Bir Koreli ile Bir Günlük İstanbul...



 Yeseung  ( 예승) ile Bir Günlük İstanbul




       Güney Kore’de okuyan biricik kardeşim Betül'ün  arkadaşı Yeseung ile güzel bir İstanbul turunu konuk edeceğim bugün sayfalarıma (^.^)

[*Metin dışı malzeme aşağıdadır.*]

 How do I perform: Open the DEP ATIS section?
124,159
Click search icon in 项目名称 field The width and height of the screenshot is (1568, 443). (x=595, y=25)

        Yeseung kendi için hazırladığı ülke turlarında İstanbul’a 2 gün vermiş :D ve bu 2 günde nereleri gezebileceği konusunda gerçekten yardımcı olmak da çok zor olacağa benziyordu.Betül’ün aracı olmasıyla facebooktan konuşmaya başladık ve ona bu 2 günlük İstanbul turunda yarım yamalak Korecemle yardım etmeye razıydım :) Öncelikle nerelere gitmek istediğini sordum ardından birlikte 2 günlük bir gezi planı yaptık.Birkaç gün önceden internetten gezeceğimiz yerler hakkında biraz daha ayrıntı araştırma yaptım.Dün geceden çantama Korece sözlüklerimi,Korece İstanbul rehberini ve İstanbul haritamı koydum.Kıyafetlerimi ayarladım ve daha önceki günlerden kalan yorgunluğumu atamamış halde gecenin geç saatinde uykuya doğru yol aldım.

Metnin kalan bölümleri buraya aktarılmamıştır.